▸ **Records supplied**
— start —

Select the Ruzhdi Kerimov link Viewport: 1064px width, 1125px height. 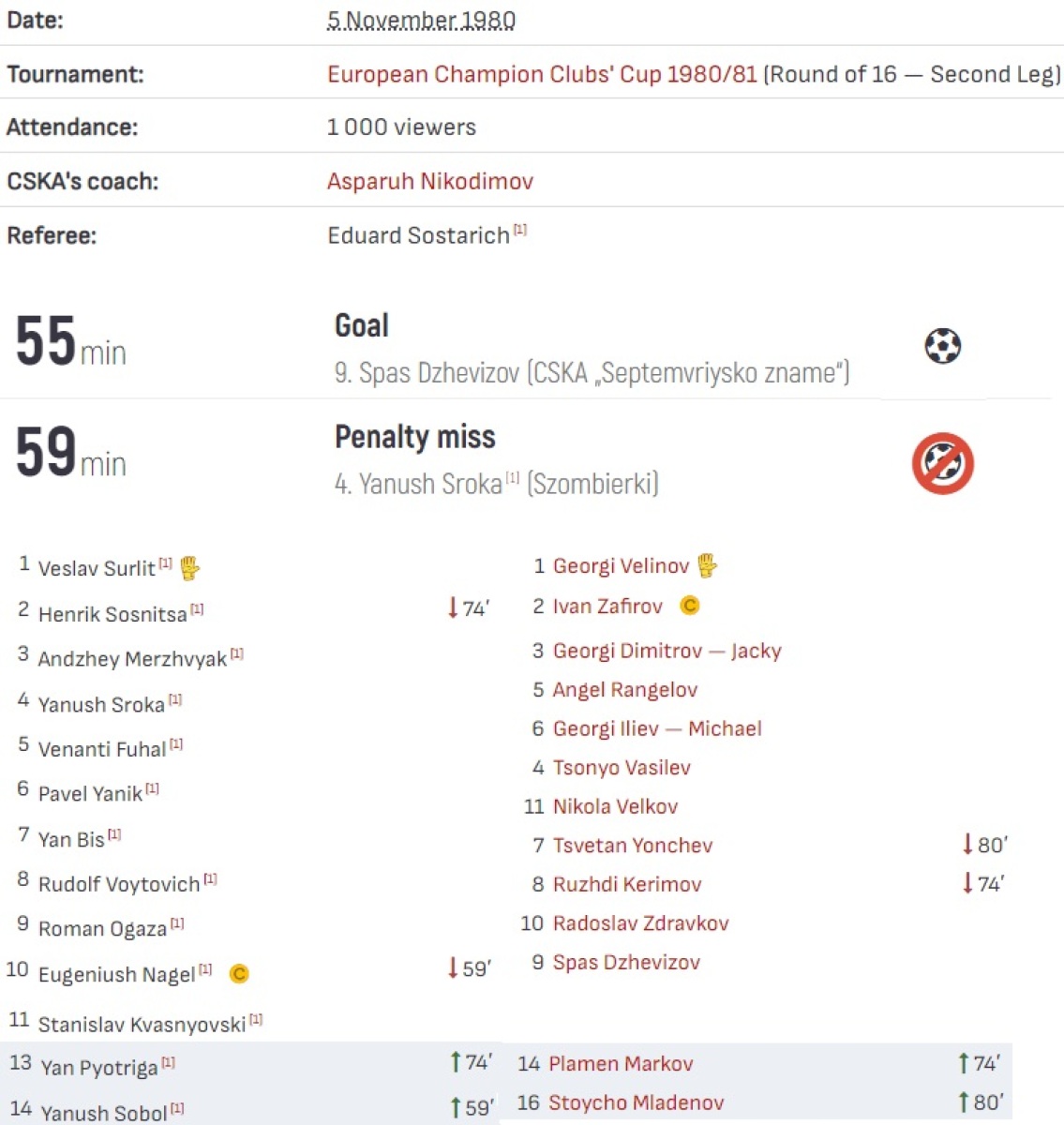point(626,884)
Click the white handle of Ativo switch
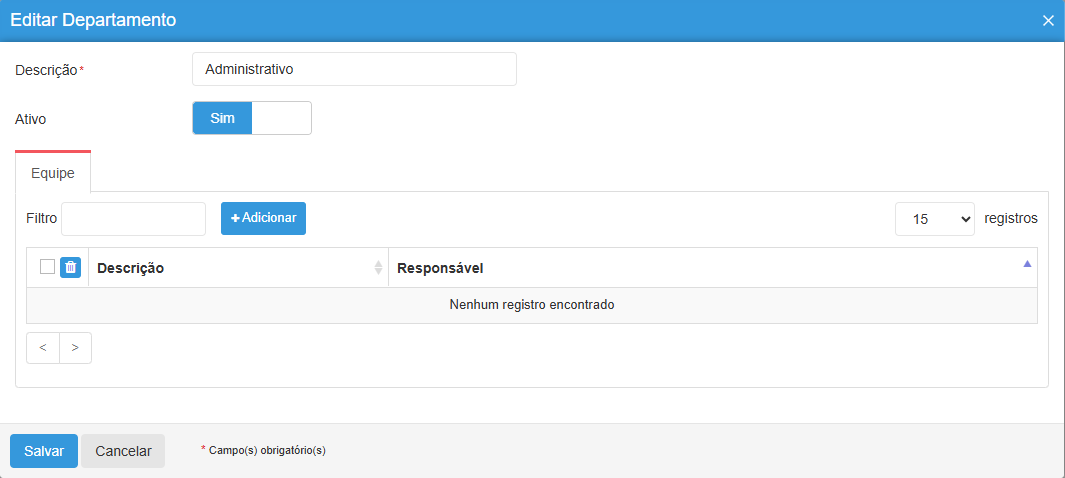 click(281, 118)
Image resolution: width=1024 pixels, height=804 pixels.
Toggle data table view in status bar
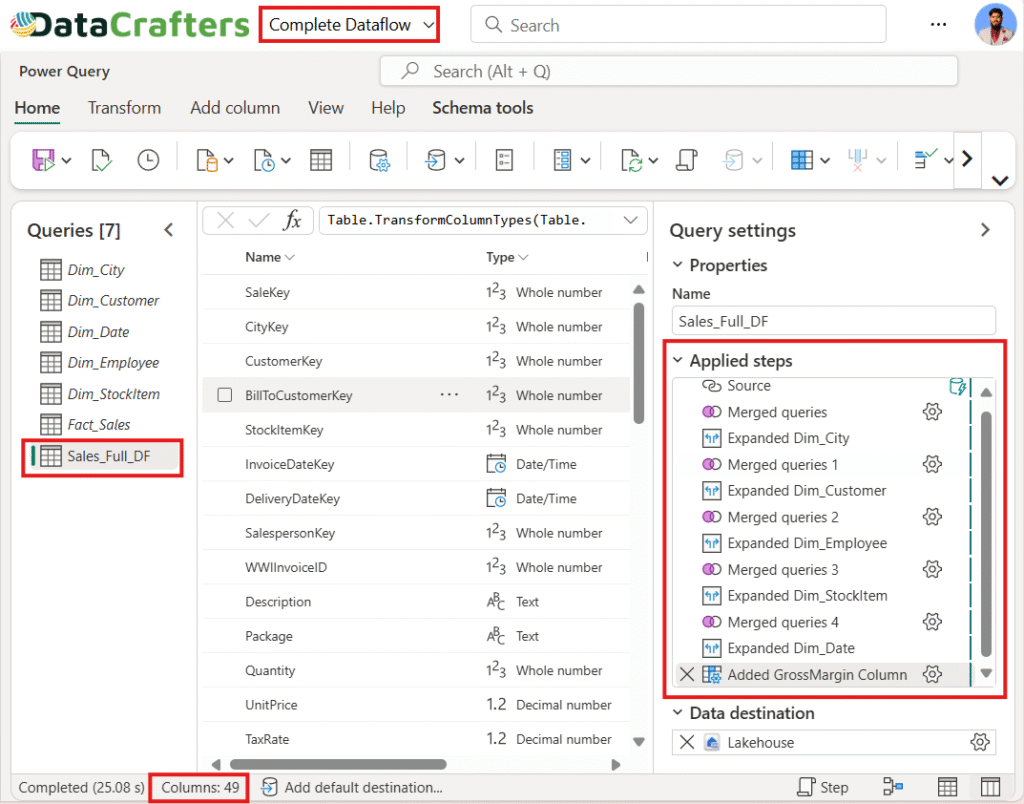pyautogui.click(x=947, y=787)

— end —
— start —

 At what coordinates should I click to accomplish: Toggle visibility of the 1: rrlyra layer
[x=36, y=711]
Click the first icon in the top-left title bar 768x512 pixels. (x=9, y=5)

— end —
— start —

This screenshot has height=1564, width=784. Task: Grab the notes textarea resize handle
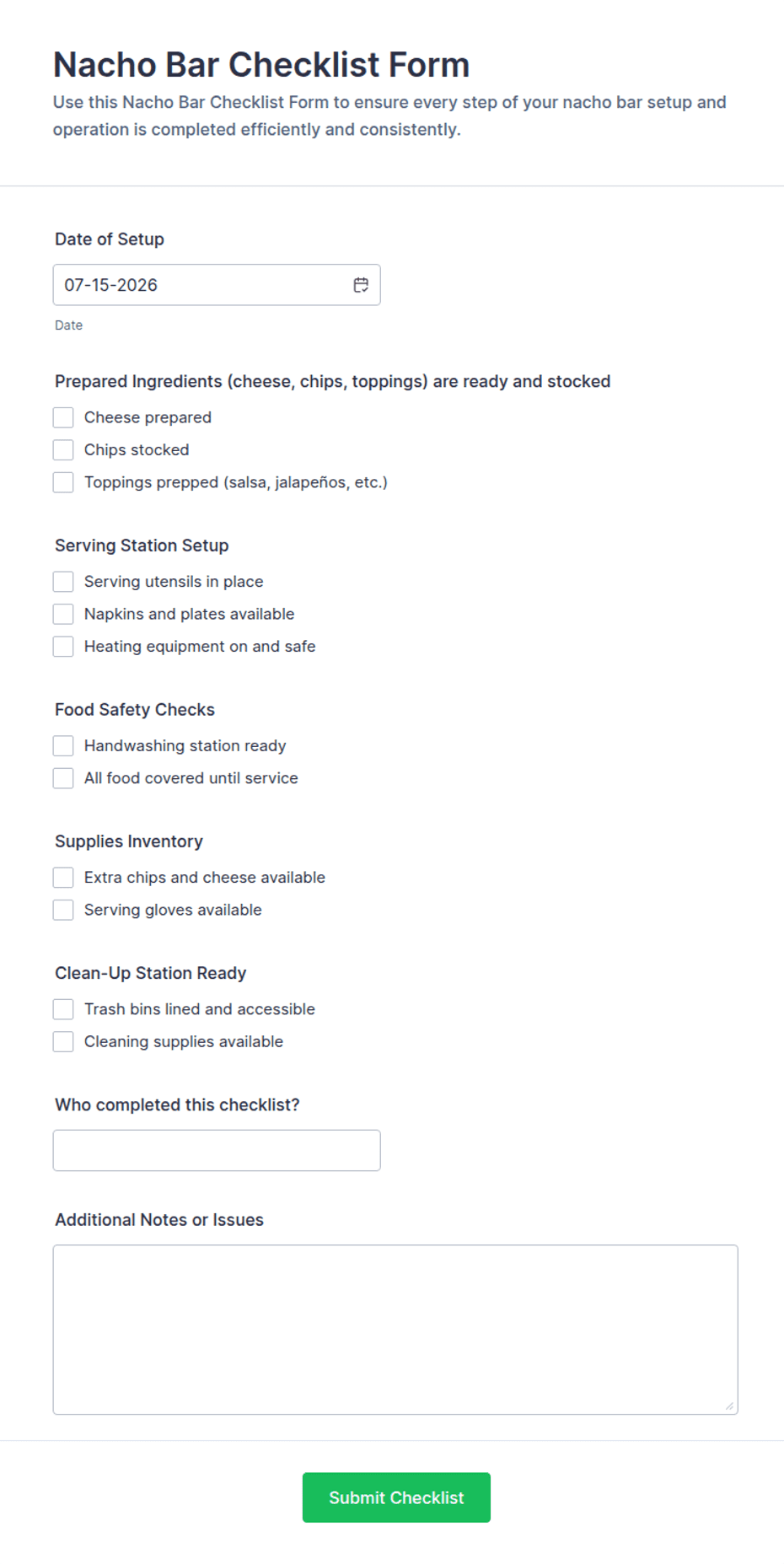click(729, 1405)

— end —

▸ **What to produce**
Turn the items into a Markdown table with the columns No. and Text, numbering each row and leaving out blank lines. Begin at the line that has "At what coordinates" and stop after the line that has "Click the first".

▸ **Expected answer**
| No. | Text |
|---|---|
| 1 |  At what coordinates should I click to accomplish: Toggle visibility of the 1: rrlyra layer |
| 2 | [x=36, y=711] |
| 3 | Click the first icon in the top-left title bar 768x512 pixels. (x=9, y=5) |